Elucidation of a [4Fe-4S] cluster degradation pathway:: rapid kinetic studies of the degradation of Chromatium vinosum HiPIP

Irreversible disassembly of the 4Fe-4S cluster in Chromatium vinosum high-potential iron protein (HiPIP) has been investigated in the presence of a low concentration of guanidinium hydrochloride. From the dependence of degradation rate on [H+], it is deduced that at least three protons are required to trigger efficient cluster degradation. Under these conditions the protonated cluster shows broadened Mossbauer signals, but DeltaE(O) (1.1 mm/s) and delta (0.34 mm/s) are similar to the native form. Collapse of the protonated transition state complex, revealed by rapid-quench Mossbauer experiments, occurs with a measured rate constant k(obs) approximate to 0.72+/-0.35 s(-1) that is consistent with results from time-resolved electronic absorption and fluorescence (k(obs) approximate to 0.4+/-0.1 s(-1)) and EPR (k(obs) approximate to 0.62+/-0.18 s(-1)) measurements.
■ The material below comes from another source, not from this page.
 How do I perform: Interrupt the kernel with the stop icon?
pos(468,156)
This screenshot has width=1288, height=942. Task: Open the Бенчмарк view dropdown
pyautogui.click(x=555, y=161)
Apparently, guanidinium hydrochloride serves to perturb the tertiary structure of the protein, facilitating protonation of the cluster, but not degradation per se. Release of iron ions occurs even more slowly with k(obs) approximate to 0.07+/-0.02 s(-1) as determined by the appearance of the g=4.3 EPR signal. Proton-mediated cluster degradation is sensitive to the oxidation state of the cluster, with the oxidized state showing a two-fold slower rate in acidic solutions as a result of increased electrostatic repulsion with the cluster. Consistent results are obtained from absorption, fluorescence, Mossbauer and EPR measurements.